--- START ---

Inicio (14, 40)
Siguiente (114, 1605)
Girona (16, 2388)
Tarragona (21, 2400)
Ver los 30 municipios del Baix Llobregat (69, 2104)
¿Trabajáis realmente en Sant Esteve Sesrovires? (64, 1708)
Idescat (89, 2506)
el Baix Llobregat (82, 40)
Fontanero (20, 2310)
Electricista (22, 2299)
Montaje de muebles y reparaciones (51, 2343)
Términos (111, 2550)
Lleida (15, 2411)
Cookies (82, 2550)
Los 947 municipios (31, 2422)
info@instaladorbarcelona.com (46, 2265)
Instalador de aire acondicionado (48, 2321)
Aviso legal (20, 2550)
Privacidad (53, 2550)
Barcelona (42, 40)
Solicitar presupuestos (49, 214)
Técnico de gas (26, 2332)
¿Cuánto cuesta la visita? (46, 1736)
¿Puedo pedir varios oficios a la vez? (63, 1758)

--- END ---
--- START ---

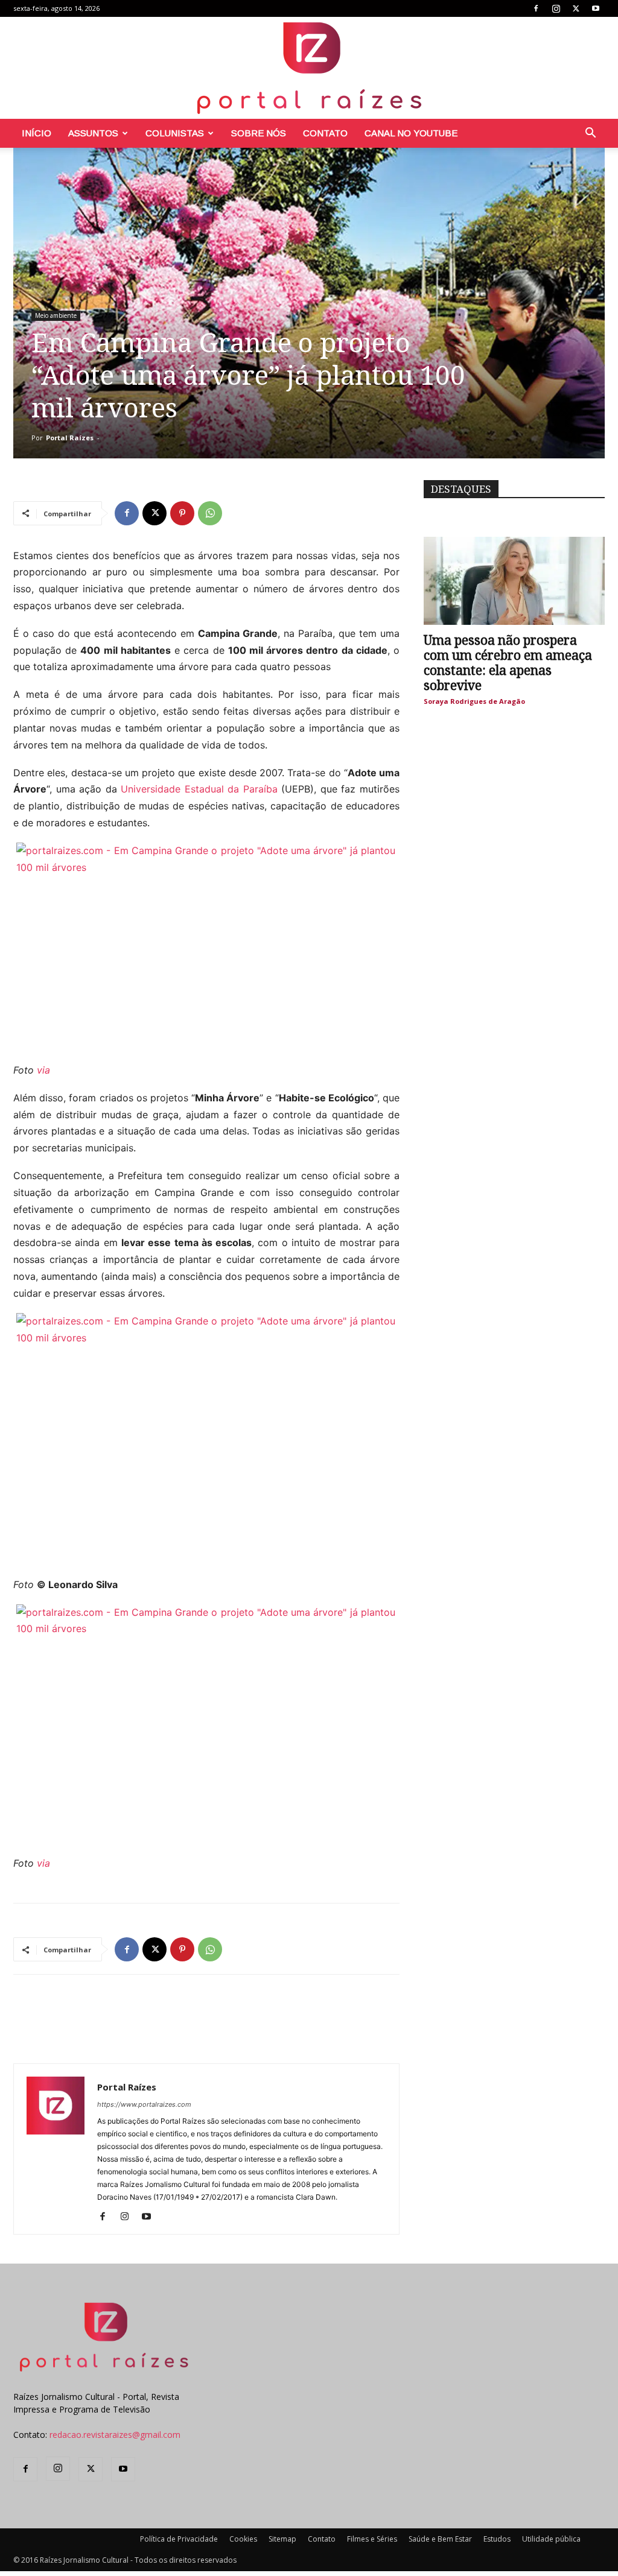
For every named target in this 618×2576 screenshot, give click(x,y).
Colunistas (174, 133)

--- END ---

Exercise directions ::
Where the listing above has a line with "info@instaladorbarcelona.com (46, 2265)", start there, and output every line exactly through the line with "vez? (63, 1758)", which is also included.

Result ::
info@instaladorbarcelona.com (46, 2265)
Instalador de aire acondicionado (48, 2321)
Aviso legal (20, 2550)
Privacidad (53, 2550)
Barcelona (42, 40)
Solicitar presupuestos (49, 214)
Técnico de gas (26, 2332)
¿Cuánto cuesta la visita? (46, 1736)
¿Puedo pedir varios oficios a la vez? (63, 1758)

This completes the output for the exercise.